If the job is not complete, we expect that this class will get notified when the job completes
as this class is a listener to WorkflowJobEndNotificationService.
    
    JobEndNotificationService has been made reliable as part of FALCON-1231.
    
    Added this clarification as comment.



scheduler/src/main/java/org/apache/falcon/notification/service/impl/JobCompletionService.java
(line 124)
<https://reviews.apache.org/r/35724/#comment159218>

    Sure. I have moved out the common code to an onEnd method.
    However, the onSuccess and onFailure methods need to be there as the class implements
WorkflowExecutionListener.



scheduler/src/main/java/org/apache/falcon/notification/service/impl/SchedulerService.java
(line 99)
<https://reviews.apache.org/r/35724/#comment159219>

    My bad. Fixed that.



scheduler/src/main/java/org/apache/falcon/notification/service/impl/SchedulerService.java
(line 220)
<https://reviews.apache.org/r/35724/#comment159220>

    When the cache exceeds its size, it is possible that the instance (which is running) can
be evicted from cache. That is why, to handle such cases, the onRemoval method persists it
in the state upon eviction.
    
    The cache is backed by state (loading cache), so, when we receive a completion event for
a particular instance, it will be loaded back into cache.



scheduler/src/main/java/org/apache/falcon/notification/service/impl/SchedulerService.java
(line 288)
<https://reviews.apache.org/r/35724/#comment159221>

    Makes sense. Done



scheduler/src/main/java/org/apache/falcon/notification/service/impl/SchedulerService.java
(line 335)
<https://reviews.apache.org/r/35724/#comment159222>

    Makes sense.
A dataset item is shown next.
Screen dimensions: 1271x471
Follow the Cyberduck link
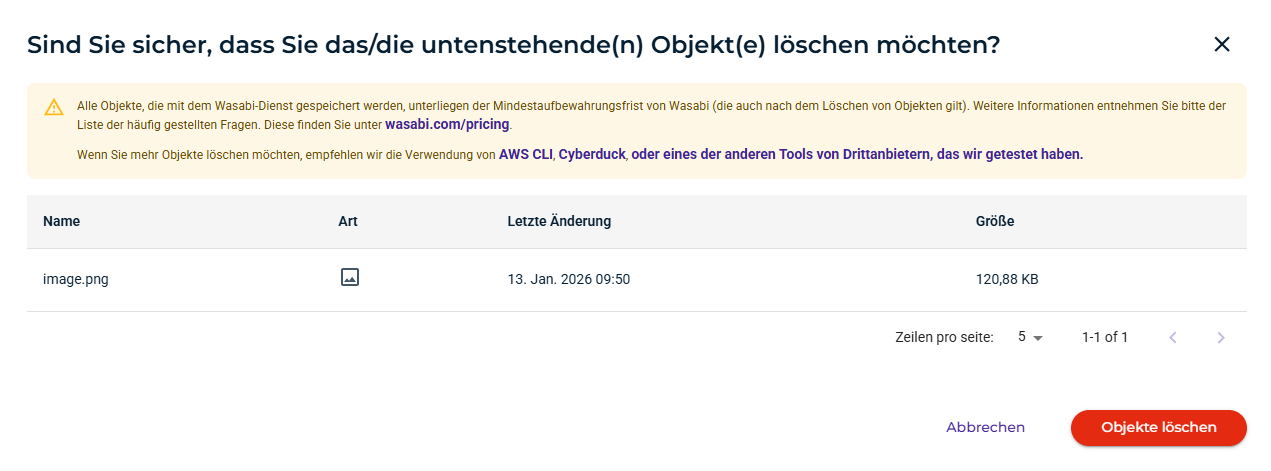592,155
Moved.



scheduler/src/main/java/org/apache/falcon/notification/service/impl/SchedulerService.java
(line 375)
<https://reviews.apache.org/r/35724/#comment159223>

    Same instance will not have a second run because the State has changed. A new instance
can be scheduled (based on parallelism)



scheduler/src/main/java/org/apache/falcon/notification/service/impl/SchedulerService.java
(line 430)
<https://reviews.apache.org/r/35724/#comment159224>

    From docs:    
         *  @return a negative integer, zero, or a positive integer as the first argument
is less than, equal to, or greater than the second.
         int compare(T o1, T o2);
         
    So, I guess it is ok?



scheduler/src/main/java/org/apache/falcon/notification/service/request/DataNotificationRequest.java
(line 30)
<https://reviews.apache.org/r/35724/#comment159225>

    Done



scheduler/src/main/java/org/apache/falcon/notification/service/request/DataNotificationRequest.java
(line 37)
<https://reviews.apache.org/r/35724/#comment159226>

    Put them in there, to just illustrate my thought process. Will leave it for now. These
have already been refactored in FALCON-1230, anyway.
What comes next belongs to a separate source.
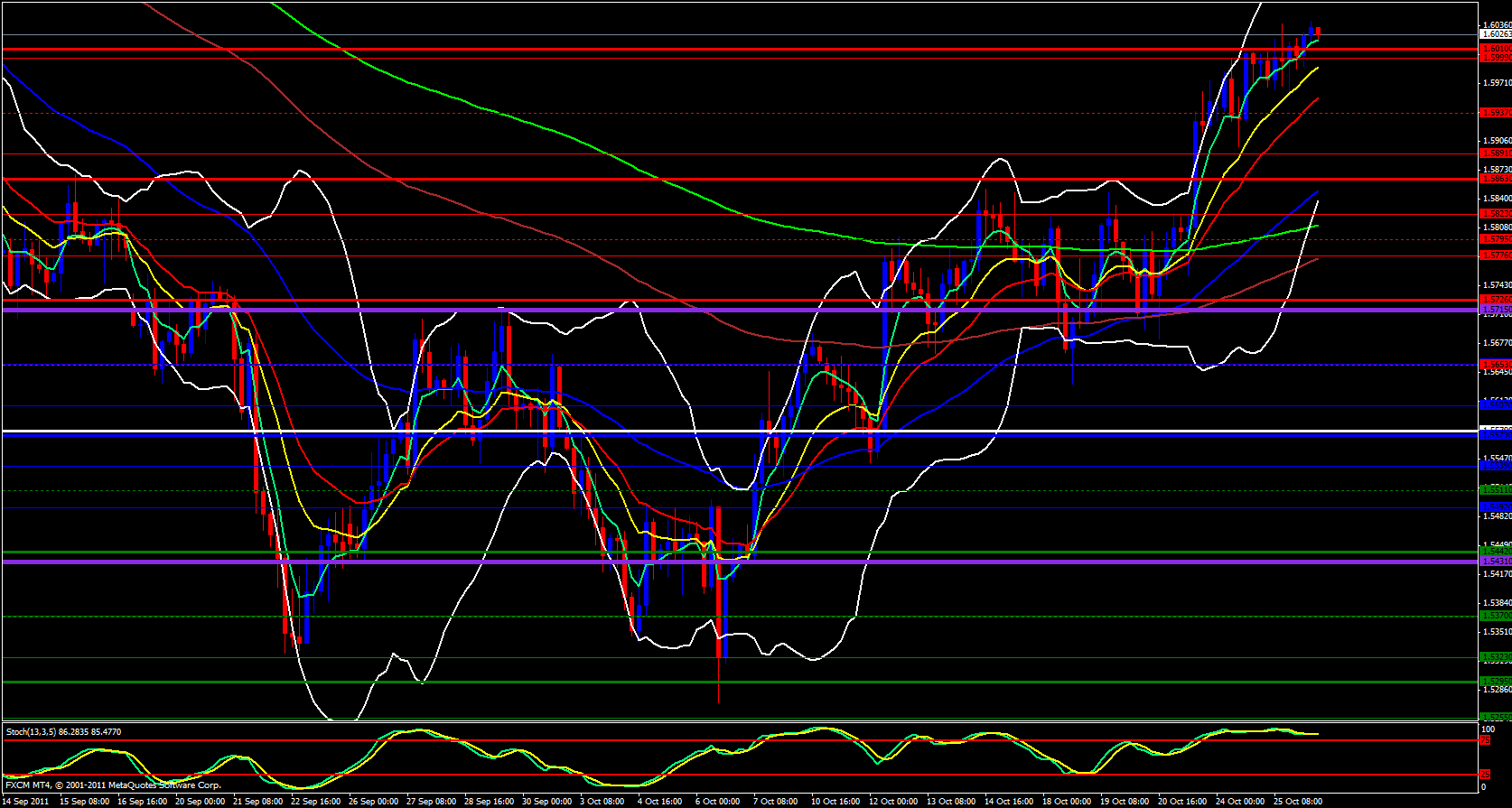Select the red 1.60100 price level label
The image size is (1512, 808).
click(x=1495, y=48)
scheduler/src/main/java/org/apache/falcon/notification/service/request/DataNotificationRequest.java
(line 43)
<https://reviews.apache.org/r/35724/#comment159227>

    Yep. As before, just to illustrate. Has been refactored in FALCON-1230.



scheduler/src/main/java/org/apache/falcon/notification/service/request/NotificationRequest.java
(line 38)
<https://reviews.apache.org/r/35724/#comment159228>

    Shouldn't be abstract class, knocked it off.
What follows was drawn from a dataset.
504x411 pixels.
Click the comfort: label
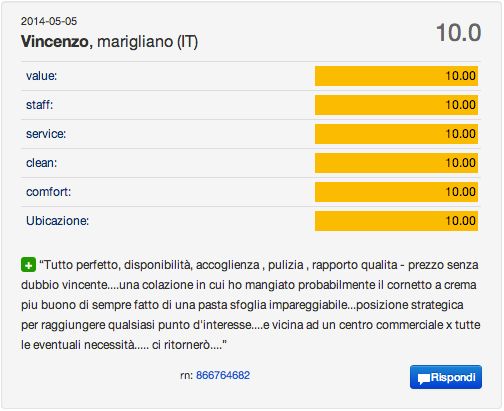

scheduler/src/main/java/org/apache/falcon/notification/service/request/TimeNotificationRequest.java
(line 31)
<https://reviews.apache.org/r/35724/#comment159229>

    I agree with the partial construction and that all mandatory parameters should be part
of constructor. Introduced builders to be consistent.



scheduler/src/main/java/org/apache/falcon/state/EntityState.java (line 71)
<https://reviews.apache.org/r/35724/#comment159232>

    Thanks. Rectified.



scheduler/src/main/java/org/apache/falcon/state/ID.java (line 33)
<https://reviews.apache.org/r/35724/#comment159538>

    Agree that it is bit overloaded. I tried separating this out into EntityID and InstanceID
(as subclasses of ID) and the code got a lot messier, with instanceof checks all over the
place as the notification services accept ID (and that I don't want to change).
    
    So, prefer to keep it this way for now.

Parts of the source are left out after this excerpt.